REKLAMA
  1. bizblog
  2. Energetyka

Albo paliwa kopalne albo OZE. Od rosyjskiej energii można odchodzić na dwa sposoby

Coraz większy nacisk jest na to, żeby w dobie rosyjskiej agresji na Ukrainę, polski miks energetyczny opierać głównie na rodzimym węglu. I nie tylko rząd idzie w tym kierunku. Teraz Izba Gospodarcza Sprzedawców Polskiego Węgla nakazuje samorządom lokalnym zmianę ich uchwał antysmogowych. W UE zaś zwolenników, żeby z tego powodu wyhamować też pakiet „Fit for 55” jest coraz mniej.

27.03.2022
14:41
dodatek-weglowy-Sejm-rzad
REKLAMA

Dzisiaj dla Polski są dwie ścieżki uniezależnienia się od rosyjskiej energii. Jedna prowadzi przez rozwój odnawialnych rydel energii i niskoemisyjnych paliw, a druga podwyższa produkcję rodzimego węgla i wiąże nas z „czarnym złotem” na dłużej. I na razie wychodzi na to, że pierwsze kroki stawiamy na tej drugiej drodze.

REKLAMA

Tak wynika chociażby z rozmów rządu z górnikami w sprawie umowy społecznej, która zakładała i redukcję produkcji i zamykanie kopalni (tych od PGG, Tauronu i Węglokoksu) do 2049 r.
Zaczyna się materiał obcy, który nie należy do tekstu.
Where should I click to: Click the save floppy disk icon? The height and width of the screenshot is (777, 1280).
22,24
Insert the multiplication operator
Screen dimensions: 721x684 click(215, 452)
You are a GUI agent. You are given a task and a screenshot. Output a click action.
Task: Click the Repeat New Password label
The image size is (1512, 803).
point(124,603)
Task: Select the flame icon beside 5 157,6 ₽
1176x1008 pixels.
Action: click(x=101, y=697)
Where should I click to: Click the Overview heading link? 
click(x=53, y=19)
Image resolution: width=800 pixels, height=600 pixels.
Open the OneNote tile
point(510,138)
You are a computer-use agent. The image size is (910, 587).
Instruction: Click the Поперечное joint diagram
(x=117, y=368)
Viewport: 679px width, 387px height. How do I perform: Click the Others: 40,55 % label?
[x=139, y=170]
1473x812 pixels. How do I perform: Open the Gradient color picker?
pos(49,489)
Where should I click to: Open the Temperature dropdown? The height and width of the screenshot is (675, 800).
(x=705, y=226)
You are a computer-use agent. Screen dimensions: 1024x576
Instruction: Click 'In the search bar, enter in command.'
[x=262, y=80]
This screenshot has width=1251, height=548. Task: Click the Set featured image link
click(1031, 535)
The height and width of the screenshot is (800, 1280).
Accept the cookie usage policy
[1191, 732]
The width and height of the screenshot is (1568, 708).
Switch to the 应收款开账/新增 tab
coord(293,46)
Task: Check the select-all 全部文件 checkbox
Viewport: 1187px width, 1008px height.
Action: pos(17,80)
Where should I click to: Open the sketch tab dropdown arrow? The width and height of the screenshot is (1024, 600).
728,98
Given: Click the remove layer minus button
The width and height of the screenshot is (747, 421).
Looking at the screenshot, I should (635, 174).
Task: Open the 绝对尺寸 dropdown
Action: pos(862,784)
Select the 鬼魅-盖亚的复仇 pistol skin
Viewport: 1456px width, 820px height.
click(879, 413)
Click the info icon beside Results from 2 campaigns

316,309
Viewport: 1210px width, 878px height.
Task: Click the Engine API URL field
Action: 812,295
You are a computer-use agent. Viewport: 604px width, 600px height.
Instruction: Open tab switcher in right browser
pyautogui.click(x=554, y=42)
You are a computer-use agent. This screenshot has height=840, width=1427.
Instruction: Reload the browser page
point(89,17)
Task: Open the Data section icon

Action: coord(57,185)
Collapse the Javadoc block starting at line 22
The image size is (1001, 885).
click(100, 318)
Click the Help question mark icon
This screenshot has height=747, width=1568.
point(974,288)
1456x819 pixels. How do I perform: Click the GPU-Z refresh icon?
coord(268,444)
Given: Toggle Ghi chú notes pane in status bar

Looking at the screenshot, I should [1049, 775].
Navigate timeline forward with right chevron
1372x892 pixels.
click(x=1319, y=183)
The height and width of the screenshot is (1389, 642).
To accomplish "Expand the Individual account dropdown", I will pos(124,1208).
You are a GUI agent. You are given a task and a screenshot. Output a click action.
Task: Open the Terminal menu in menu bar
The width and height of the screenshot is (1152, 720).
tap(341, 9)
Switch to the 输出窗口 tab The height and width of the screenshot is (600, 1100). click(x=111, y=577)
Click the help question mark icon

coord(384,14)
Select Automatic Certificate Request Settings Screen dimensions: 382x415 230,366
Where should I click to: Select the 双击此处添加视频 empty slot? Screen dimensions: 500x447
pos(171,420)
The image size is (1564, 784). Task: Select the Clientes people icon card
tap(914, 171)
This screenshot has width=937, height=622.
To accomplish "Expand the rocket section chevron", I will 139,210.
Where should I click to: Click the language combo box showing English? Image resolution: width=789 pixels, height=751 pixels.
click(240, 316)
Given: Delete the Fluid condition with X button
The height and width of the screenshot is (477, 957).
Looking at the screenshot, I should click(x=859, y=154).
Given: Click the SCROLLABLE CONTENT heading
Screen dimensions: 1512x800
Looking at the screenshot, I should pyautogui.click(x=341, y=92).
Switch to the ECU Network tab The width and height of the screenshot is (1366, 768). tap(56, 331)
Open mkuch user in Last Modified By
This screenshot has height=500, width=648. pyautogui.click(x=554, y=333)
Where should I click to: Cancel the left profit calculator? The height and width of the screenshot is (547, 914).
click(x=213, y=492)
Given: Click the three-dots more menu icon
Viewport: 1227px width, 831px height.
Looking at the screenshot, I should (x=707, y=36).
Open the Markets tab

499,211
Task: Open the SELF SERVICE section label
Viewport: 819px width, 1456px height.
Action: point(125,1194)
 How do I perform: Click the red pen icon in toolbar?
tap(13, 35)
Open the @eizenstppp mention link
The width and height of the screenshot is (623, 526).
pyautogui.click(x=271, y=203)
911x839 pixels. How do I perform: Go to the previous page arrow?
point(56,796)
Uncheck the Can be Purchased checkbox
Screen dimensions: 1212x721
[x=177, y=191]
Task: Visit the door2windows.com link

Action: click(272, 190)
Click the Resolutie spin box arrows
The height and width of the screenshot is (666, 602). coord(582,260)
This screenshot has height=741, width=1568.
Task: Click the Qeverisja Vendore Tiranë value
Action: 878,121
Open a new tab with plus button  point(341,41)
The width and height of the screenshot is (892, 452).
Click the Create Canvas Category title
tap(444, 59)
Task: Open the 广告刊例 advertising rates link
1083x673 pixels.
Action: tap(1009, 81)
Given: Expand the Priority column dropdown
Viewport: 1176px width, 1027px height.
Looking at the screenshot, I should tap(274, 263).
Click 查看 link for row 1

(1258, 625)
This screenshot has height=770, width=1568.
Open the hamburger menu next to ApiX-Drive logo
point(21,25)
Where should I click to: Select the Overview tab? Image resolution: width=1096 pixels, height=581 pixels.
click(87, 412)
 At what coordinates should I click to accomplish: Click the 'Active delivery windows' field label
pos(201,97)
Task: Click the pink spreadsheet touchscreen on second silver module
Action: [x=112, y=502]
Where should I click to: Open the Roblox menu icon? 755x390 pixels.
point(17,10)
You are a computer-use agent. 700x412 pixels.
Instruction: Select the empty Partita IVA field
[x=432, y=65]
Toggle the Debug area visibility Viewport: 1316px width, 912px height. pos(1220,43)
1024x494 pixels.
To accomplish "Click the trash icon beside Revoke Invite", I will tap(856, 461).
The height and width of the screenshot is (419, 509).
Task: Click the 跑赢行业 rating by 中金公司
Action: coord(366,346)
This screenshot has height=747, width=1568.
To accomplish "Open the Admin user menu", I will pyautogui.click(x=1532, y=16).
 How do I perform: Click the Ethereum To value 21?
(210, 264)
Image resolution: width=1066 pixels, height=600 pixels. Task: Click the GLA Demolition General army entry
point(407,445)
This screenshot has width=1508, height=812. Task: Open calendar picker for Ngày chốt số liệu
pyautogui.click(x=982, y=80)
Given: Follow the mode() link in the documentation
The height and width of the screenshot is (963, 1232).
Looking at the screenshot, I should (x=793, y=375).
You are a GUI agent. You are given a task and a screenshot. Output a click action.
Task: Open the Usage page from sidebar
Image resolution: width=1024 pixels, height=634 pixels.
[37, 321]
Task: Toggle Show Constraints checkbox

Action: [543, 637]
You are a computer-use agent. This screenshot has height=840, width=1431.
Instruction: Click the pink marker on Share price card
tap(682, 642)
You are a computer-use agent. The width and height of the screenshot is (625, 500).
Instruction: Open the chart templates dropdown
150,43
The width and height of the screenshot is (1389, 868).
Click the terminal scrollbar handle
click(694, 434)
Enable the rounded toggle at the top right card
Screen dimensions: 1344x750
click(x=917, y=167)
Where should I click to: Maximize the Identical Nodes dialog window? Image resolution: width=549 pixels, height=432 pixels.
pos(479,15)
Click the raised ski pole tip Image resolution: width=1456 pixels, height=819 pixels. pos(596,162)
Dominik Kolorz, przewodniczący śląsko-dąbrowskiej „Solidarności, przyznaje że sytuacja jest tak dynamiczna, że korekcie może ulec wszystko. Możliwego zwrotu w kierunku węgla nie wykluczają też przedstawiciele rządu.

Jeżeli myślimy w Polsce o zmniejszaniu roli gazu w okresie przejściowym, to może się to wiązać z większą rolą węgla - stwierdził niedawno Adam Guibourge-Czetwertyński, wiceminister klimatu i środowiska.

Węgiel wraca, uchwały antysmogowe do kosza?

W Warszawie dłuży się dyskusja o nowelizacji mazowieckiej uchwały antysmugowej, która miałaby zabronić palić w stolicy i reszcie województwa węglem od 1 października 2023 r. W Krakowie już od 1 września 2019 r. obowiązują przepisy zakazujące spalania węgla, drewna i innych paliw stałych. Podobnie ma być od 2024 r. w Sopocie.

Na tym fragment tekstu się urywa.